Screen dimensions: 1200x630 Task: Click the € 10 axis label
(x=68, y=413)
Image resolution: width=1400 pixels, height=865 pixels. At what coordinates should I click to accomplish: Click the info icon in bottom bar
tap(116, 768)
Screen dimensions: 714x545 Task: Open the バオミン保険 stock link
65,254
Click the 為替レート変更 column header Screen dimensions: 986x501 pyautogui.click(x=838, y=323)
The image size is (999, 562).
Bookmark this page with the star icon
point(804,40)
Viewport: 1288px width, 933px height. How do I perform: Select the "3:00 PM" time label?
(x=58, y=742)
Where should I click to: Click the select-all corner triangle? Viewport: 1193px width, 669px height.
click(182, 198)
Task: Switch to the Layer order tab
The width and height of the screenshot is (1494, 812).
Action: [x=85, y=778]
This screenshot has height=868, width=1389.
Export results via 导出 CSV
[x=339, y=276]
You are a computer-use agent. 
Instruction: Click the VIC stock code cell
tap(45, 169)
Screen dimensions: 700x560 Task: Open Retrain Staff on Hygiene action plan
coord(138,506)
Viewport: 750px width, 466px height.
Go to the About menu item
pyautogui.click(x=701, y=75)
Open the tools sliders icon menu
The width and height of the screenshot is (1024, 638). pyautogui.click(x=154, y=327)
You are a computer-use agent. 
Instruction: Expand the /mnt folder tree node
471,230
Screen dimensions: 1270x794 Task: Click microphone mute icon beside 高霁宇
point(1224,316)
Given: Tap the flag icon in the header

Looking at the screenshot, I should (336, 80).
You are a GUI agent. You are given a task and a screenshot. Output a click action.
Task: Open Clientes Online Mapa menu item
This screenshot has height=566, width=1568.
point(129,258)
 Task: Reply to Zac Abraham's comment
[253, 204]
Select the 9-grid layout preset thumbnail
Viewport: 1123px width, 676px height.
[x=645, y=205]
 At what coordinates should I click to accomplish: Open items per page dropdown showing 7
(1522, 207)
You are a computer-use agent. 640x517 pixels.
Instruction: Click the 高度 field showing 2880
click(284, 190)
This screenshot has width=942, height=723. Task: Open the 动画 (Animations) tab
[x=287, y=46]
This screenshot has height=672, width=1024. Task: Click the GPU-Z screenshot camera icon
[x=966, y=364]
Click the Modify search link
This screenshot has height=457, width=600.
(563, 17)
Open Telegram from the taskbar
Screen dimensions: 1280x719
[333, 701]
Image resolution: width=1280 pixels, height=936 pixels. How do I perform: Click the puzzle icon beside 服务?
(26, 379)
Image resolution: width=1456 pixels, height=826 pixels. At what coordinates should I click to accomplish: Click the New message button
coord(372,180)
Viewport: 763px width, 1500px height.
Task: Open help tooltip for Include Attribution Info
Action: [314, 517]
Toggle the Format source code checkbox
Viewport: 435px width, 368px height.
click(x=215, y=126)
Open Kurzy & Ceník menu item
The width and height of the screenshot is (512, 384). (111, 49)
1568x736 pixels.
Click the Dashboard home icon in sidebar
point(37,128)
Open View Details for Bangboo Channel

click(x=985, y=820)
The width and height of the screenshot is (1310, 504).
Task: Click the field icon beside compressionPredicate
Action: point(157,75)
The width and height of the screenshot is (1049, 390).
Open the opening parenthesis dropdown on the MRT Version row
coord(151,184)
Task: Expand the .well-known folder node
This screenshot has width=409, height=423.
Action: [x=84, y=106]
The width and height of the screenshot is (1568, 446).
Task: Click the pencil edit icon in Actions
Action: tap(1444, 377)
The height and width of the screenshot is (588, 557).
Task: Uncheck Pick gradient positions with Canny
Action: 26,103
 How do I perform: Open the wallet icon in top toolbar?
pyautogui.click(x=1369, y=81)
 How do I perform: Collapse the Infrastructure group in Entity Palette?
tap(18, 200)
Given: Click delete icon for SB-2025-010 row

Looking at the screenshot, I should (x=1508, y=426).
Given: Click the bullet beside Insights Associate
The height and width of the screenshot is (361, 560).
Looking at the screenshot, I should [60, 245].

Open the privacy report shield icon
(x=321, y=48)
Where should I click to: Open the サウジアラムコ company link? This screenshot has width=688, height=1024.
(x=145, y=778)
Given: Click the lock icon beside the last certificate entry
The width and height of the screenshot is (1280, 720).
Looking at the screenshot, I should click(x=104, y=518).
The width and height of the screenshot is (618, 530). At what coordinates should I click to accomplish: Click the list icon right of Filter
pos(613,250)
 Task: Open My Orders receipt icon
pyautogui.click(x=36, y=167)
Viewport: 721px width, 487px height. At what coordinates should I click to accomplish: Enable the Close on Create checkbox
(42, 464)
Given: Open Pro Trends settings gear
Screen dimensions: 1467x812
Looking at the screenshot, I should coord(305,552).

_The task_
Output the entries above in their entirety, exactly as written.

_Solution to this exercise_
Screen dimensions: 1200x630 Task: Click the € 10 axis label
(x=68, y=413)
Image resolution: width=1400 pixels, height=865 pixels. At what coordinates should I click to accomplish: Click the info icon in bottom bar
tap(116, 768)
Screen dimensions: 714x545 Task: Open the バオミン保険 stock link
65,254
Click the 為替レート変更 column header Screen dimensions: 986x501 pyautogui.click(x=838, y=323)
The image size is (999, 562).
Bookmark this page with the star icon
point(804,40)
Viewport: 1288px width, 933px height. How do I perform: Select the "3:00 PM" time label?
(x=58, y=742)
Where should I click to: Click the select-all corner triangle? Viewport: 1193px width, 669px height.
click(182, 198)
Task: Switch to the Layer order tab
The width and height of the screenshot is (1494, 812).
Action: [x=85, y=778]
This screenshot has height=868, width=1389.
Export results via 导出 CSV
[x=339, y=276]
You are a computer-use agent. 
Instruction: Click the VIC stock code cell
tap(45, 169)
Screen dimensions: 700x560 Task: Open Retrain Staff on Hygiene action plan
coord(138,506)
Viewport: 750px width, 466px height.
Go to the About menu item
pyautogui.click(x=701, y=75)
Open the tools sliders icon menu
The width and height of the screenshot is (1024, 638). pyautogui.click(x=154, y=327)
You are a computer-use agent. 
Instruction: Expand the /mnt folder tree node
471,230
Screen dimensions: 1270x794 Task: Click microphone mute icon beside 高霁宇
point(1224,316)
Given: Tap the flag icon in the header

Looking at the screenshot, I should (336, 80).
You are a GUI agent. You are given a task and a screenshot. Output a click action.
Task: Open Clientes Online Mapa menu item
This screenshot has height=566, width=1568.
point(129,258)
 Task: Reply to Zac Abraham's comment
[253, 204]
Select the 9-grid layout preset thumbnail
Viewport: 1123px width, 676px height.
[x=645, y=205]
 At what coordinates should I click to accomplish: Open items per page dropdown showing 7
(1522, 207)
You are a computer-use agent. 640x517 pixels.
Instruction: Click the 高度 field showing 2880
click(284, 190)
This screenshot has width=942, height=723. Task: Open the 动画 (Animations) tab
[x=287, y=46]
This screenshot has height=672, width=1024. Task: Click the GPU-Z screenshot camera icon
[x=966, y=364]
Click the Modify search link
This screenshot has height=457, width=600.
(563, 17)
Open Telegram from the taskbar
Screen dimensions: 1280x719
[333, 701]
Image resolution: width=1280 pixels, height=936 pixels. How do I perform: Click the puzzle icon beside 服务?
(26, 379)
Image resolution: width=1456 pixels, height=826 pixels. At what coordinates should I click to accomplish: Click the New message button
coord(372,180)
Viewport: 763px width, 1500px height.
Task: Open help tooltip for Include Attribution Info
Action: [314, 517]
Toggle the Format source code checkbox
Viewport: 435px width, 368px height.
click(x=215, y=126)
Open Kurzy & Ceník menu item
The width and height of the screenshot is (512, 384). (111, 49)
1568x736 pixels.
Click the Dashboard home icon in sidebar
point(37,128)
Open View Details for Bangboo Channel

click(x=985, y=820)
The width and height of the screenshot is (1310, 504).
Task: Click the field icon beside compressionPredicate
Action: point(157,75)
The width and height of the screenshot is (1049, 390).
Open the opening parenthesis dropdown on the MRT Version row
coord(151,184)
Task: Expand the .well-known folder node
This screenshot has width=409, height=423.
Action: [x=84, y=106]
The width and height of the screenshot is (1568, 446).
Task: Click the pencil edit icon in Actions
Action: tap(1444, 377)
The height and width of the screenshot is (588, 557).
Task: Uncheck Pick gradient positions with Canny
Action: 26,103
 How do I perform: Open the wallet icon in top toolbar?
pyautogui.click(x=1369, y=81)
 How do I perform: Collapse the Infrastructure group in Entity Palette?
tap(18, 200)
Given: Click delete icon for SB-2025-010 row

Looking at the screenshot, I should (x=1508, y=426).
Given: Click the bullet beside Insights Associate
The height and width of the screenshot is (361, 560).
Looking at the screenshot, I should [60, 245].

Open the privacy report shield icon
(x=321, y=48)
Where should I click to: Open the サウジアラムコ company link? This screenshot has width=688, height=1024.
(x=145, y=778)
Given: Click the lock icon beside the last certificate entry
The width and height of the screenshot is (1280, 720).
Looking at the screenshot, I should click(x=104, y=518).
The width and height of the screenshot is (618, 530). At what coordinates should I click to accomplish: Click the list icon right of Filter
pos(613,250)
 Task: Open My Orders receipt icon
pyautogui.click(x=36, y=167)
Viewport: 721px width, 487px height. At what coordinates should I click to accomplish: Enable the Close on Create checkbox
(42, 464)
Given: Open Pro Trends settings gear
Screen dimensions: 1467x812
Looking at the screenshot, I should coord(305,552).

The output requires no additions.